## Passage fourni
╭──

GM licencie pour une durée indéterminée plus de 945 travailleurs dans son usine d’assemblage de Lake Orion, dans le Michigan, après avoir retardé le démarrage de la production de son nouveau camion électrique. 369 autres travailleurs sont licenciés à l’usine GM de Lansing-Grand River.

À la suite de la signature du contrat avec l’UAW, Stellantis a proposé une nouvelle série de départs volontaires à 6.400 de ses 12.700 salariés. L’entreprise a déclaré qu’il s’agissait d’une mesure de réduction des coûts dans le cadre de la transition vers les véhicules électriques. Les contrats de l’UAW chez les trois constructeurs automobiles prévoient des indemnités de départ volontaire afin de réduire davantage les effectifs.

À l’échelle mondiale, l’équipementier automobile Bosch a annoncé son intention de supprimer jusqu’à 1.500 emplois sur deux sites en Allemagne. L’entreprise a qualifié ces suppressions d’adaptation aux «technologies changeantes» dans le secteur automobile, un euphémisme pour désigner la production de véhicules électriques. L’entreprise a indiqué qu’elle était en pourparlers avec le comité d’entreprise au sujet de licenciements «volontaires».

╰──

## Données ci-dessous

╭──

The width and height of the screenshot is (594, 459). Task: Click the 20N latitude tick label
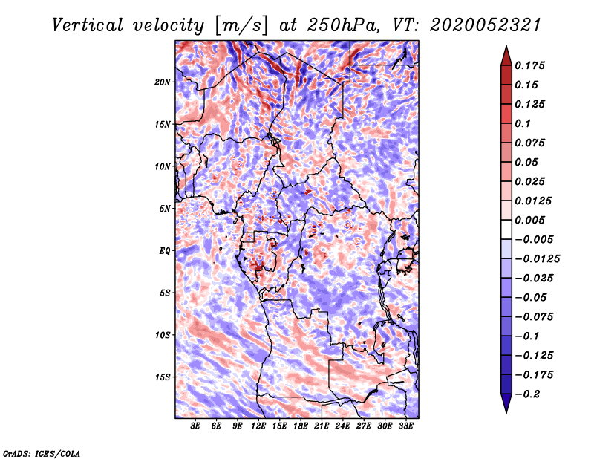click(163, 82)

╰──

## Exercice 1
Restituez mot pour mot le passage sur les suppressions d'emplois dans l'automobile, en commençant par « GM licencie pour » et en allant jusqu'à « de Lansing-Grand River. ».
## Exercice 2
Rédigez la suite du passage sur les suppressions d'emplois dans l'automobile, à partir de sa dernière phrase.

## Réponse rédigée 1
GM licencie pour une durée indéterminée plus de 945 travailleurs dans son usine d’assemblage de Lake Orion, dans le Michigan, après avoir retardé le démarrage de la production de son nouveau camion électrique. 369 autres travailleurs sont licenciés à l’usine GM de Lansing-Grand River.

## Réponse rédigée 2
Un autre fabricant allemand de pièces automobiles, Continental, a déclaré qu’il supprimerait des «milliers» d’emplois dans le cadre d’un plan de restructuration visant à économiser 428 millions de dollars par an à partir de 2025. Les suppressions auront lieu dans la division automobile de l’entreprise qui produit des logiciels, des dispositifs de sécurité et des technologies de conduite autonome. Selon CNN, les réductions se situeront dans «les milliers». Le comité d’entreprise aurait «exhorté» l’entreprise à éviter les licenciements directs en recourant au travail à temps partiel, à la reconversion et aux mutations.

Entre-temps, le constructeur automobile allemand Volkswagen et le syndicat IG Metall se sont mis d’accord sur un programme drastique de réduction des coûts qui impliquera des suppressions d’emplois qui, bien qu’elles ne soient pas encore concrétisées, pourraient concerner plus de 10.000 travailleurs. Une grande partie de ces réductions sera supportée par la main-d’œuvre restante, par le biais d’une intensification de la production et d’une baisse des niveaux de salaire.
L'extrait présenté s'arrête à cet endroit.